Concernant la demande de main levée, M. [I] [W] faisant l’objet d’une hospitalisation sous contrainte ordonnée par le préfet dans le cadre de l’article L 3213-7 du code de sa santé publique, il est relevé que les conditions spécifiques posées pour la main levée totale de la mesure (sous forme d’hospitalisation complète ou programme de soins) ne sont pas réunies dès lors que les deux expertises réalisés par des experts extérieurs à l’établissement de soins sont relativement anciennes pour avoir été ordonnées en 2023 et qu’elles ne concluaient pas à la levée de tout soin psychiatrique sans consentement, tout comme les derniers avis du collège.
Il y a lieu dès lors de rejeter la demande de main-levée des soins sans consentement et de confirmer la décision attaquée, étant relevé que comme précédemment, en cas de nouvel avis favorable du collège, une nouvelle décision de l’autorité administrative pourra intervenir pour remise en place d’un programme de soins.
En conséquence, l’ordonnance sera confirmée en toutes ses dispositions.
PAR CES MOTIFS,
Nous, Esther Bissonnier, conseillère déléguée par la première présidente de la cour d’appel de Chambéry, statuant après débats en audience publique, par arrêt contradictoire,
Déclarons recevable l’appel de M. [I] [W],
Confirmons l’ordonnance du juge des libertés et de la détention du tribunal judiciaire de Chambéry du 31 mars 2026 en toutes ses dispositions,
Laissons les dépens à la charge du Trésor Public,
Disons que la notification de la présente ordonnance sera faite sans délai, par tout moyen permettant d’établir la réception, conformément aux dispositions de l’article R.3211-22 du code de la santé publique.

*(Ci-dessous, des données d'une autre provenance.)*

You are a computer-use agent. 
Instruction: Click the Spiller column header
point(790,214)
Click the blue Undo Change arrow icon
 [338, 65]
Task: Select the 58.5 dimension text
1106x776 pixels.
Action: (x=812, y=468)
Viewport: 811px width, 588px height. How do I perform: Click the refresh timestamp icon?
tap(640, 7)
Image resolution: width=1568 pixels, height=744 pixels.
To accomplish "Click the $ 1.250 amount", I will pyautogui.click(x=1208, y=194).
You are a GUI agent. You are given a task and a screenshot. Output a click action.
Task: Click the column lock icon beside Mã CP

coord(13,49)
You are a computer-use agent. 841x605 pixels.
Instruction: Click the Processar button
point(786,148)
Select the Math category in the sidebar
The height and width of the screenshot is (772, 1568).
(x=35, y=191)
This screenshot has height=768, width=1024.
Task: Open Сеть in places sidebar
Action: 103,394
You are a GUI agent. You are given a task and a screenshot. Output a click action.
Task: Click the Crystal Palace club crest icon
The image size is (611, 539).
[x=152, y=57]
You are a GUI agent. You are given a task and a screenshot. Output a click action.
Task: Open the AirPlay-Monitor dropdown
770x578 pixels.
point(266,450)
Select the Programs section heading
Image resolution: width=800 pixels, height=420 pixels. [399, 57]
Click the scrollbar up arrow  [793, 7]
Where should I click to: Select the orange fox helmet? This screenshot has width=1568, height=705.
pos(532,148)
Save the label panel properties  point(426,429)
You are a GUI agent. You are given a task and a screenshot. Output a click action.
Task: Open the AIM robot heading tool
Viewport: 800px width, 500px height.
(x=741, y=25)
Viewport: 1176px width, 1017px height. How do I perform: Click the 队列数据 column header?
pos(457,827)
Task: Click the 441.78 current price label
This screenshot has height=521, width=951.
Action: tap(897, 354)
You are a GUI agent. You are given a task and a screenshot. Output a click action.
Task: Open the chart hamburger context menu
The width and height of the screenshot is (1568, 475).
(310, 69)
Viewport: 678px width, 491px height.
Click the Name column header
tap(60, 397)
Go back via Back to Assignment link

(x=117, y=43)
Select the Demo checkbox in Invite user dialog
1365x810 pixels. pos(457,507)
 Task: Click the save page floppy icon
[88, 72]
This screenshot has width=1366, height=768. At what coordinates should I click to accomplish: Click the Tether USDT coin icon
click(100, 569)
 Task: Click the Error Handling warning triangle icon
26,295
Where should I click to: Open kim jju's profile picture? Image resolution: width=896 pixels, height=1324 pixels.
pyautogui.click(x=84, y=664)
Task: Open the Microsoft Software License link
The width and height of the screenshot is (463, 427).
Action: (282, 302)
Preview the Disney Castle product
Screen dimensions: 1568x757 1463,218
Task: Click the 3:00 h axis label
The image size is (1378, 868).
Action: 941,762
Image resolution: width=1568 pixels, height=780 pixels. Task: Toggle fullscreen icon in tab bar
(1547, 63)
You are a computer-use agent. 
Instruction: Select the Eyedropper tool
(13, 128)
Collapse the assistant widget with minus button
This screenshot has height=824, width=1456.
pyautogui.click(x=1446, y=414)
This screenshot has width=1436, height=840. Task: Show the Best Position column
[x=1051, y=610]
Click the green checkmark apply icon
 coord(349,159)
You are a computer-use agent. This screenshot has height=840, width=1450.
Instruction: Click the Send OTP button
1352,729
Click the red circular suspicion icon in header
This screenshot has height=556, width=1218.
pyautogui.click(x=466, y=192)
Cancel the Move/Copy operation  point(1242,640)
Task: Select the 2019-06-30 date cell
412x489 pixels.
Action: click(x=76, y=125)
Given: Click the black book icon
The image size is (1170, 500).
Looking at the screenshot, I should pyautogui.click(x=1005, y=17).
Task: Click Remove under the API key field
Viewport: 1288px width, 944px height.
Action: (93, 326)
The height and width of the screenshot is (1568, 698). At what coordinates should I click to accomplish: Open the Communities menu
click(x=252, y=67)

Ainsi prononcé le 15 avril 2026 par mise à disposition de l’ordonnance au greffe de la Cour, les parties en ayant été préalablement avisées dans les conditions prévues au deuxième alinéa de l’article 450 du code de procédure civile, et signé par Madame Esther BISSONNIER, Conseillère à la cour d’appel de Chambéry, déléguée par Madame la première présidente et Madame Sylvie DURAND, greffière.